Bart Mendoza 5 a.m., Dec. 8
Coronado Police Officer Ryan serves the Crown City well. Coronado PD granted me a four-hour ride along with Ryan. We met mid-morning and got to right to cruising. I was impressed how he assured his safety and mine. I don’t see a lot of news coming from Coronado, so I ask about trouble spots. Beyond motorized lawbreakers, there isn’t a lot of crime, although they’re not immune. I heard about jewelry thefts, bank robberies, even stolen bicycles – left unlocked. They watch for trucks full of bikes. Patrolling a school area, I heard about a man who has been exposing himself to different schoolchildren eight or nine times now. He remains at large.
Quality of life expectations come from the policing standards used. Ryan is clear on this. He knows Coronado taxpayers want friendly and approachable policing. When they call, they expect and receive prompt, professional service no matter the complaint. Not much radio chatter or lights and sirens here. Citizens are known to call for loose dogs and abandoned cars - defined as being unmoved for more than 72-hours. They are closely enforced issues in Coronado with their own animal control officer and two parking controllers. Their duties keep them busy. Also, you’re not expected to pilfer recyclables or ride skateboards on the big island.
Apartment complexes typically generate more alcohol and disorderly conduct calls than other neighborhoods. It’s the same here. The town has no medical marijuana dispensaries, but it’s a given many young adults have some weed. Coronado was laid with alleyways. They keep the streets cleaner and they give the police another patrol route. I don’t think I’ve ever seen modern hobo visitors in Coronado on the many times I’ve been there. It’s compact with fewer than 50 streets grouped into a flat, square cluster and 1 very long street – the strand. The city starts at the bottom of the strand in IB and ends up at the navy gates. You are never far from beach or bay water. A good thing for policing is their alcohol free parks and beaches. City boundaries adjoin Harbor, Navy, Border Patrol, CHP, and Sheriff juristictions; officers give and get courtesy backup when needed.

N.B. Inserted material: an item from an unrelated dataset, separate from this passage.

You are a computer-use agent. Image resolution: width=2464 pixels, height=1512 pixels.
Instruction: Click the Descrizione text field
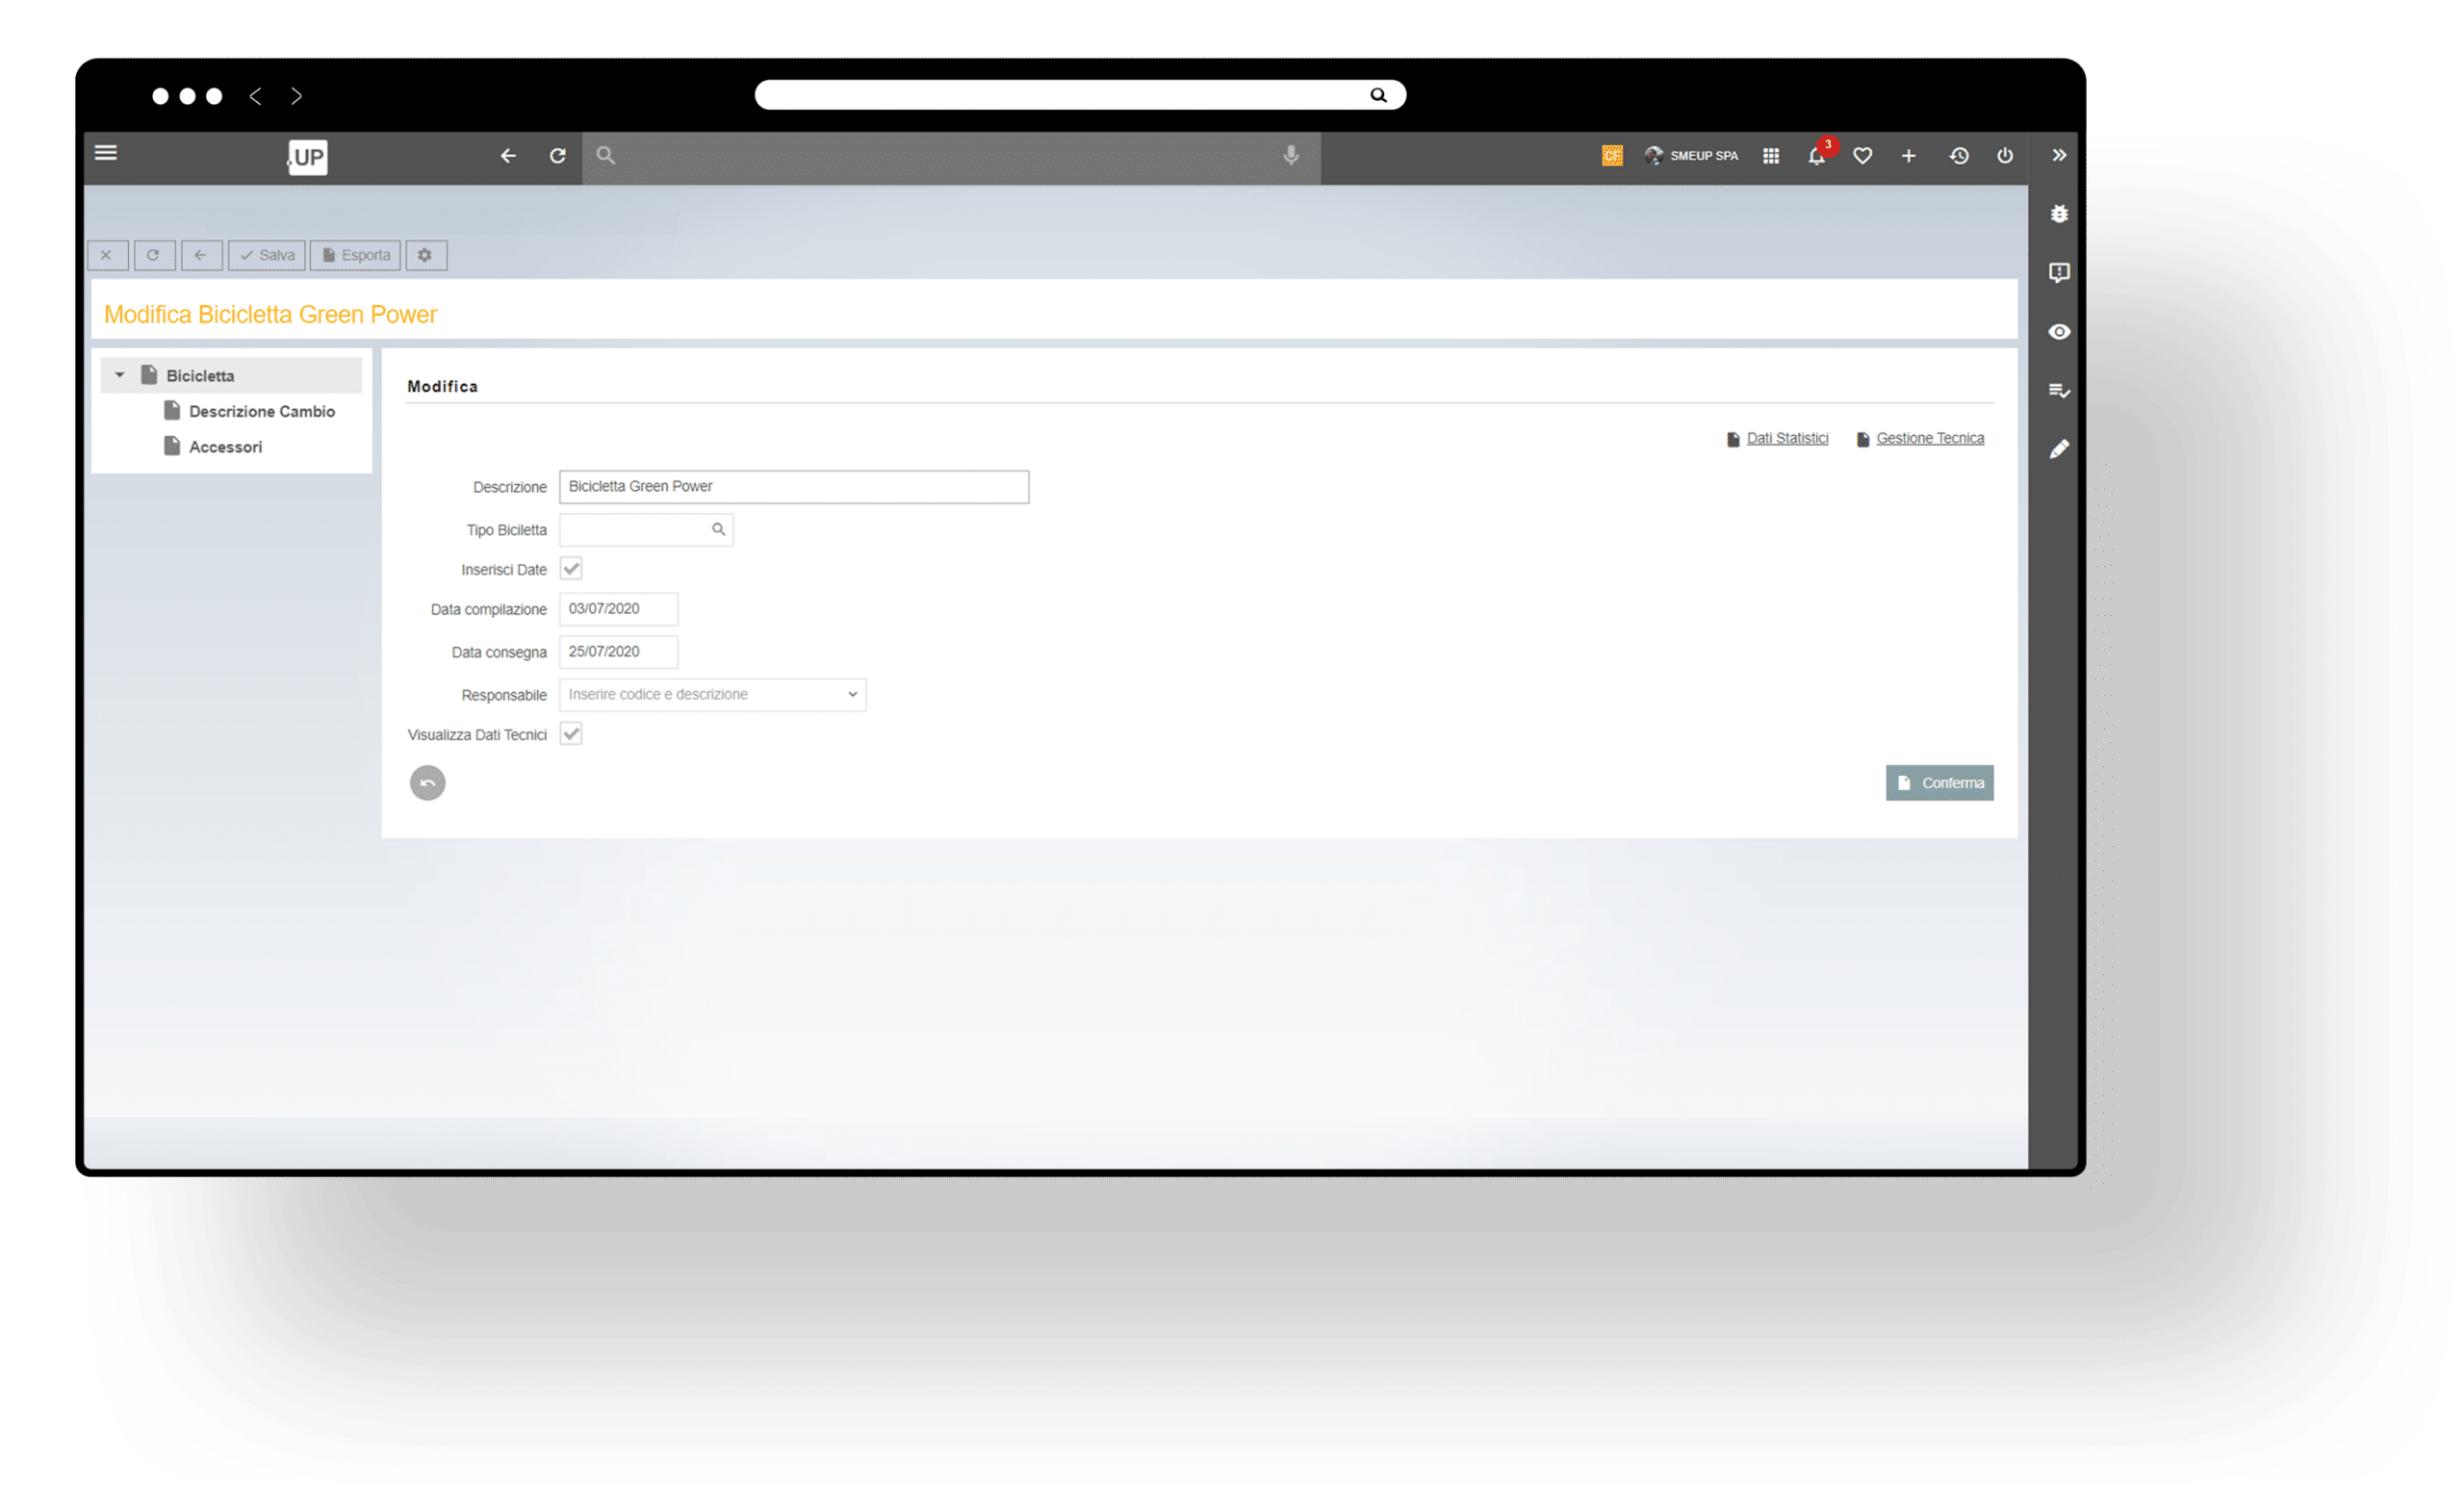[x=793, y=487]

The city held a town hall meeting regarding traffic conditions last September, attended by 130 concerned residents. Ongoing issues traffic volumes are addressed on a traffic-engineering web page. A tunnel was considered and voted-down as a solution. It’s estimated as many as 100,000 commuters, tourists, and residents can travel through the city some weekdays. The council has a good idea: “move people not cars”.
Ryan stays continuously occupied during his 12-hour shifts. This morning two welfare checks came and went. A car was stopped for phone use and then two more with dark windows. They are common violations Ryan can spot easily. Wants and warrants are easily checked in the car and Ryan puts the available technology to its maximum use.
The city is pretty condensed with only one elementary, one middle, and one high school, one fire station and one police station with required holding cells. Coronado uses two motorcycles and a Mustang GT, but no K9s.
Wrapping my tour with Ryan, he transported a young sailor to the station in his back seat. He was stopped for speeding. ‘Running hatchet man’ stickers on his car also drew officers’ attention. They were about 1’ tall placed on each side window. I’m told they are gang symbols and signal trouble. A sheriff’s deputy soon came to take pictures of tattoos on the man’s hands. The driver was arrested on a weapon charge, his possession of a switchblade and the car was towed because of an invalid license.
Officer Ryan appreciates his good fortune working on the crown. Coronado residents are quite fortunate he’s here on their behalf.